Yönergeleriniz: Nazar boncuğu metninin "Eshab-ı Kiramdan Ukbe" ile "kimse,  müşriklik  etmiş  olur." arasında kalan bölümünü, bu iki ifade de dahil olmak üzere hiçbir değişiklik yapmadan tekrar yazınız.

Nazarı hatırlatmak maksadıyla bile olsa takmak doğru değil. Aşağıdaki yazıda çok güzel ifade edilmiş.


****

Eshab-ı Kiramdan Ukbe B. Amir  Hazretleri anlatıyor: Hatemen Nebiyyin Efendimiz Hazretlerinin şöyle buyurduklarını işittim: Kim ki nazar boncuğu takar. Allah onun bir işini tamam eylemesin.

Yine aynı zat naklediyor; On süvari olarak Islâmın şerefiyle müşerref olmak için Hazret-i Peygamberin yanına gitmiştik. Dokuzumuza biat için çeşitli mucizelere vasıta olan mukaddes ellerini vermiş, biz de bi'at şerefine erişmiştik. Fakat onuncumuza mübarek elini vermemişlerdi. Sorduk: Bu arkadaşımızın bi'at şerefine nail olmamasının sebebi ne? Buyurdular ki: Kolunda nazar boncuğu taşıyor. O adam derhal bu boncuğu kolundan kopararak yere fırlatıp attı, Resulü Sakaleyn Efendimiz de şöyle buyurdu: Bunları yani nazar boncuğunu asan,  takan kimse,  müşriklik  etmiş  olur.

Nazardan korunmak için boncuk takmak, cahiliyet devrinden devren gelip halen bütün dünyada eşine sık sık rastlanan bir  kötü  âdettir.

Kamus sahibine göre Araplar (Temime) adı verdikleri bu alaca ve benekli boncukları ipe veya sırıma dizerler, nazardan korunmak için çocukların boyunlarına takarlardı. Hadis-i şeriften anlaşıldığına göre Araplar arasında yetişkin adamlar da bu çeşit dizileri kollarına takarlar ve bu boncuk tanelerinden  şifa  umarlarmış...

Çıkarılan veriler:
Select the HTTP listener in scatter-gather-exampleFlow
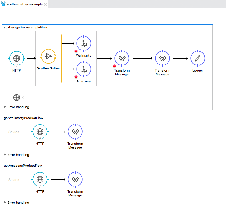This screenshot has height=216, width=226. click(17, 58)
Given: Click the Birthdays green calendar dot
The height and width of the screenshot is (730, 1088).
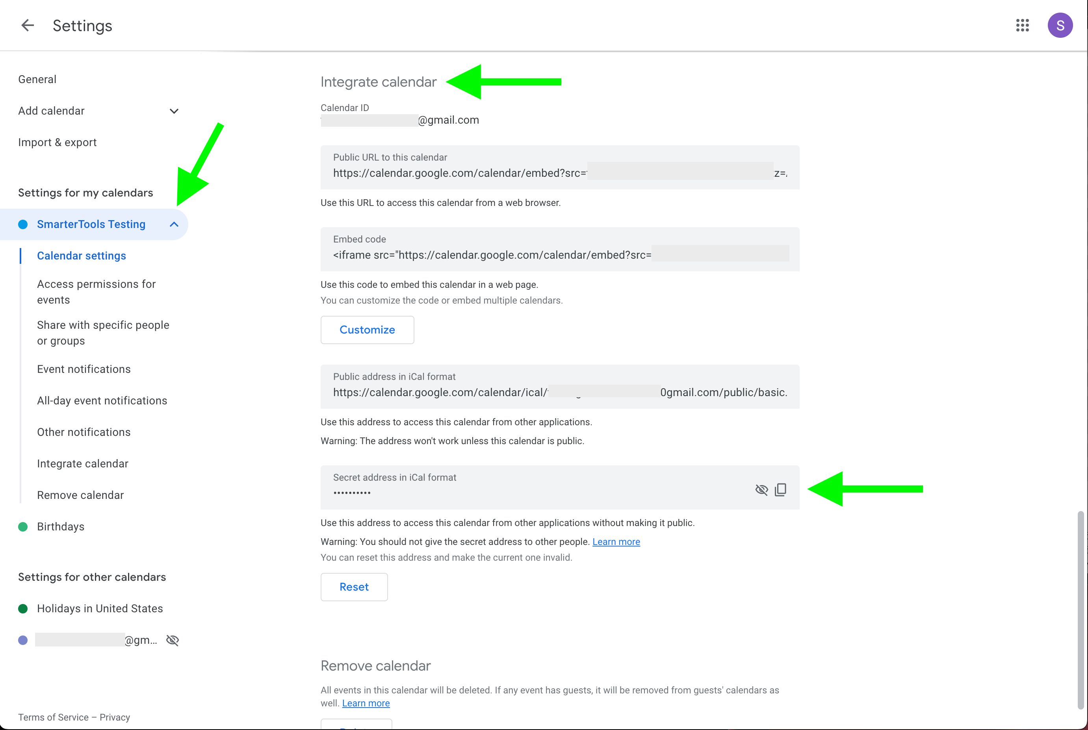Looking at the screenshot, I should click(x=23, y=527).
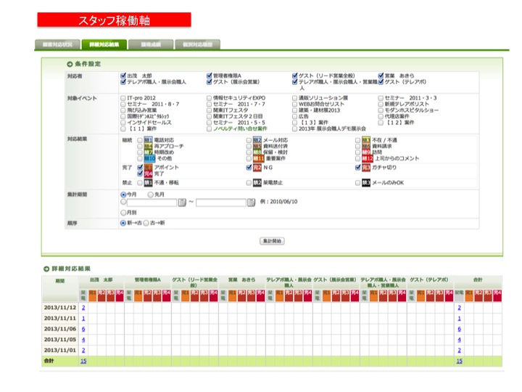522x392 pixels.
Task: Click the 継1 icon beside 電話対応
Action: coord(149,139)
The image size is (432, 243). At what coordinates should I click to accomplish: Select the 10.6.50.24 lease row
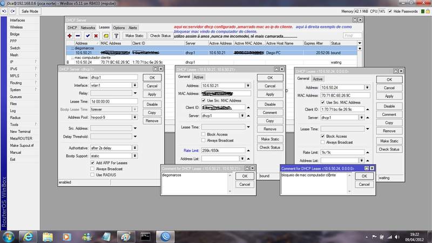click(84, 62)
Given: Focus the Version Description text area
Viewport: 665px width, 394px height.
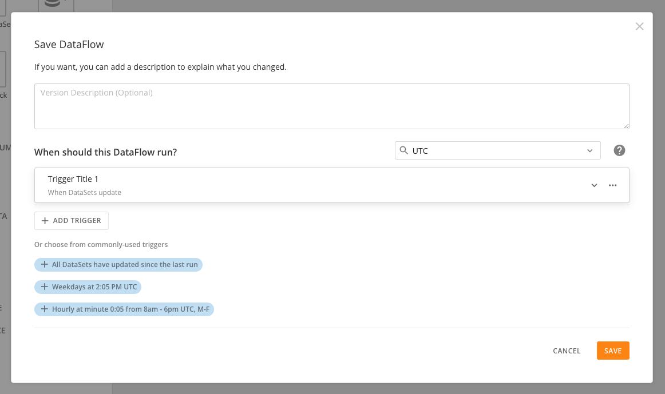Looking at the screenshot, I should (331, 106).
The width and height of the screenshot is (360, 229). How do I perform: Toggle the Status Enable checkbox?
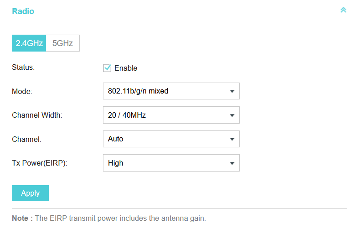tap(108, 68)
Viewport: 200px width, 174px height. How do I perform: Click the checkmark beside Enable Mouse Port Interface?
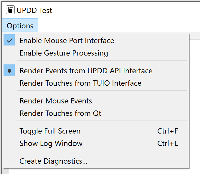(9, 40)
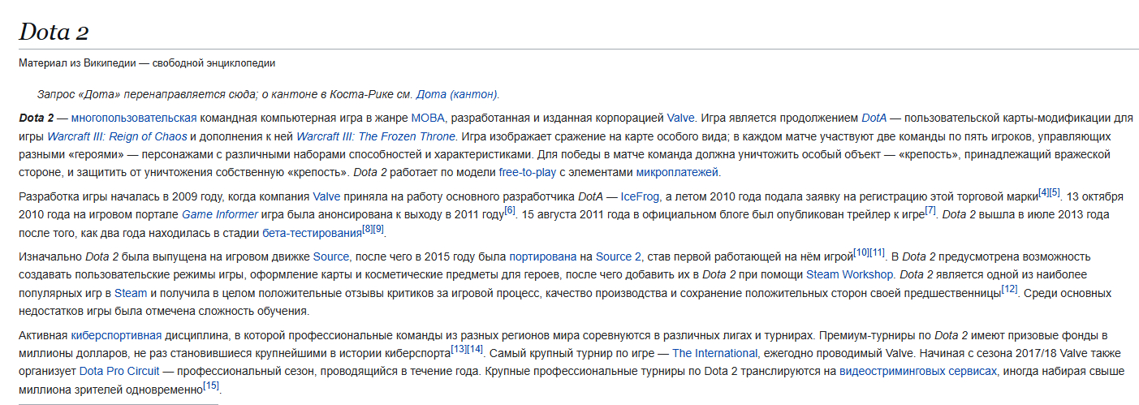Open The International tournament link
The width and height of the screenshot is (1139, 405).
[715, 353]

Alıştırma çıktısı:
Eshab-ı Kiramdan Ukbe B. Amir  Hazretleri anlatıyor: Hatemen Nebiyyin Efendimiz Hazretlerinin şöyle buyurduklarını işittim: Kim ki nazar boncuğu takar. Allah onun bir işini tamam eylemesin.

Yine aynı zat naklediyor; On süvari olarak Islâmın şerefiyle müşerref olmak için Hazret-i Peygamberin yanına gitmiştik. Dokuzumuza biat için çeşitli mucizelere vasıta olan mukaddes ellerini vermiş, biz de bi'at şerefine erişmiştik. Fakat onuncumuza mübarek elini vermemişlerdi. Sorduk: Bu arkadaşımızın bi'at şerefine nail olmamasının sebebi ne? Buyurdular ki: Kolunda nazar boncuğu taşıyor. O adam derhal bu boncuğu kolundan kopararak yere fırlatıp attı, Resulü Sakaleyn Efendimiz de şöyle buyurdu: Bunları yani nazar boncuğunu asan,  takan kimse,  müşriklik  etmiş  olur.